Work required: From the data below, retype exactly the lines starting with the one that contains "Image resolution: width=562, height=2576." and ending with the one that contains "February 2023 (449, 979)", both included.

Records for the task:
★ ★ ★ ★ ★
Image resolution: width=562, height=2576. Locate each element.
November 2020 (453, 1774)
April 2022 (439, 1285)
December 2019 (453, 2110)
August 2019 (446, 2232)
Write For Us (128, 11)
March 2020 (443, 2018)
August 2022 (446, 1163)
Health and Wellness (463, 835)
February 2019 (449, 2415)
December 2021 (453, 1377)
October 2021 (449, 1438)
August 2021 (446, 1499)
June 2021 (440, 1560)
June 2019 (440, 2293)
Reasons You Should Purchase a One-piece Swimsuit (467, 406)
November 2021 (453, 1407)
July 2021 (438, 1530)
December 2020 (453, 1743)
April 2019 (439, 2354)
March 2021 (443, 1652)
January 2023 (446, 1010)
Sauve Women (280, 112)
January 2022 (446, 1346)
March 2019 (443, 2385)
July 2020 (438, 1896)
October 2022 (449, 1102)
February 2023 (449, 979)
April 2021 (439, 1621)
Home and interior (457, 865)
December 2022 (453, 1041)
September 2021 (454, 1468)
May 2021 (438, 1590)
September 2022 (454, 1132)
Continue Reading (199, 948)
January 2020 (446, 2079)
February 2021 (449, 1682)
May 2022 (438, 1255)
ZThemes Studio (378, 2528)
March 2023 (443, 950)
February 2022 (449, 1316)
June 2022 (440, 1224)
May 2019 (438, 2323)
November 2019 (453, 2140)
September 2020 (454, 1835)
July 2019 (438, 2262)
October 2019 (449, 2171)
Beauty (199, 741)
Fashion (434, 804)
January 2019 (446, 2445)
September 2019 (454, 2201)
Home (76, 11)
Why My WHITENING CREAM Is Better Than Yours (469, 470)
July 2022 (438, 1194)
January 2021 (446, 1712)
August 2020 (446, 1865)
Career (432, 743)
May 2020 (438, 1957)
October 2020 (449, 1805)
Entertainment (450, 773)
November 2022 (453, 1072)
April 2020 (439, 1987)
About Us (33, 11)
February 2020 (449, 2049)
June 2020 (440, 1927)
★ ★ ★ ★ ★
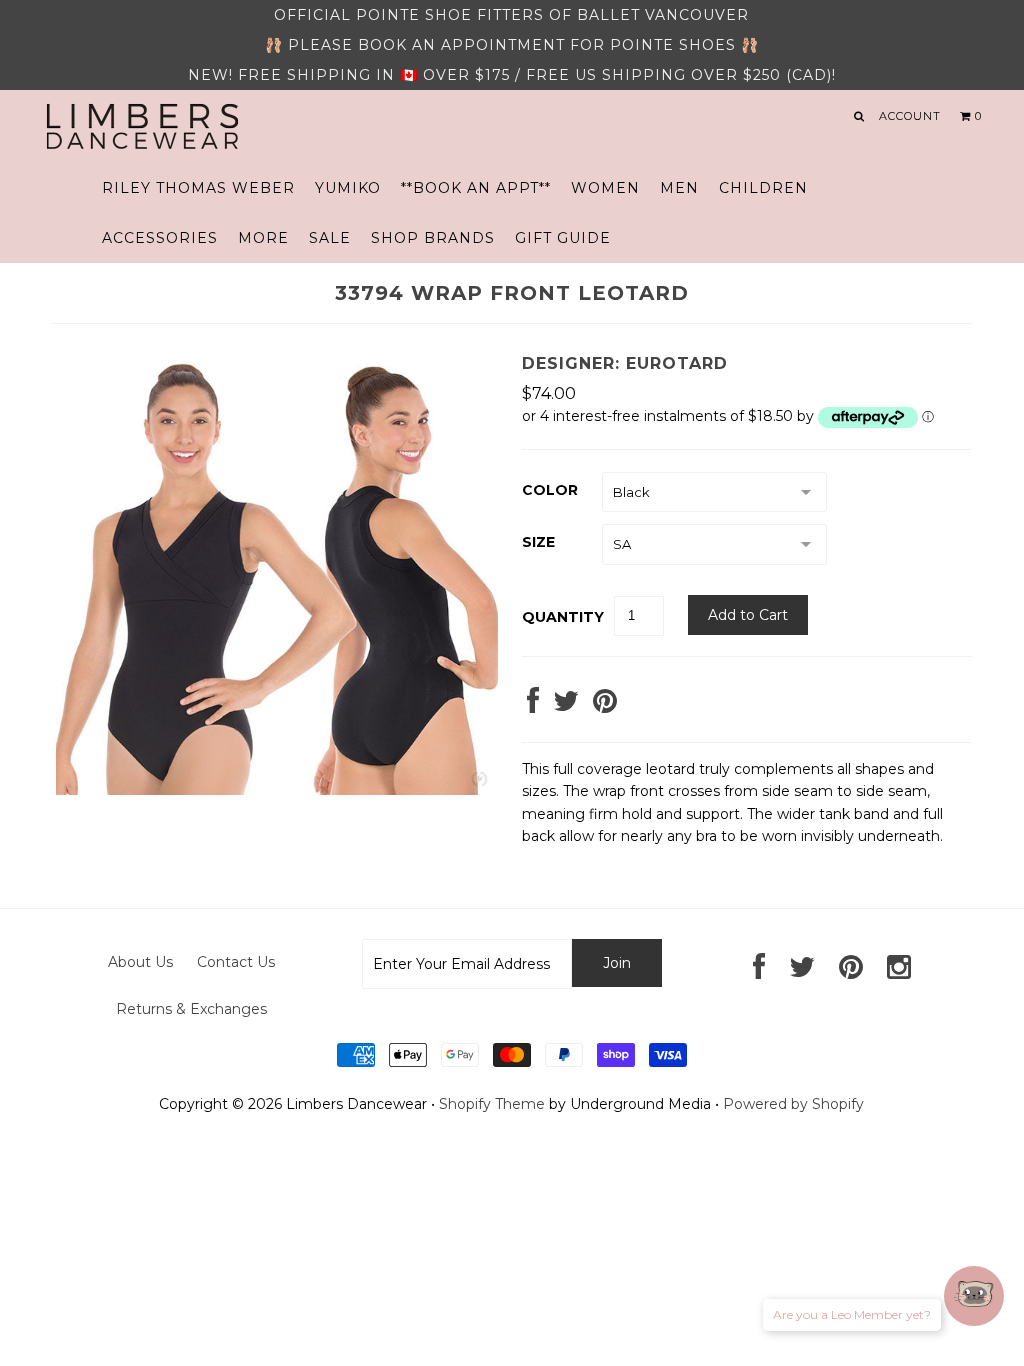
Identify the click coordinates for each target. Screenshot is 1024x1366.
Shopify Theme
★ ★ ★ ★ ★
Output:
Image resolution: width=562, height=2576. Locate each element.
November 2020 (453, 1774)
April 2022 (439, 1285)
December 2019 (453, 2110)
August 2019 (446, 2232)
Write For Us (128, 11)
March 2020 (443, 2018)
August 2022 (446, 1163)
Health and Wellness (463, 835)
February 2019 (449, 2415)
December 2021 (453, 1377)
October 2021 (449, 1438)
August 2021 (446, 1499)
June 2021 (440, 1560)
June 2019 (440, 2293)
Reasons You Should Purchase a One-piece Swimsuit (467, 406)
November 2021 (453, 1407)
July 2021 (438, 1530)
December 2020 (453, 1743)
April 2019 (439, 2354)
March 2021 (443, 1652)
January 2023 (446, 1010)
Sauve Women (280, 112)
January 2022 (446, 1346)
March 2019 (443, 2385)
July 2020 (438, 1896)
October 2022 (449, 1102)
February 2023 (449, 979)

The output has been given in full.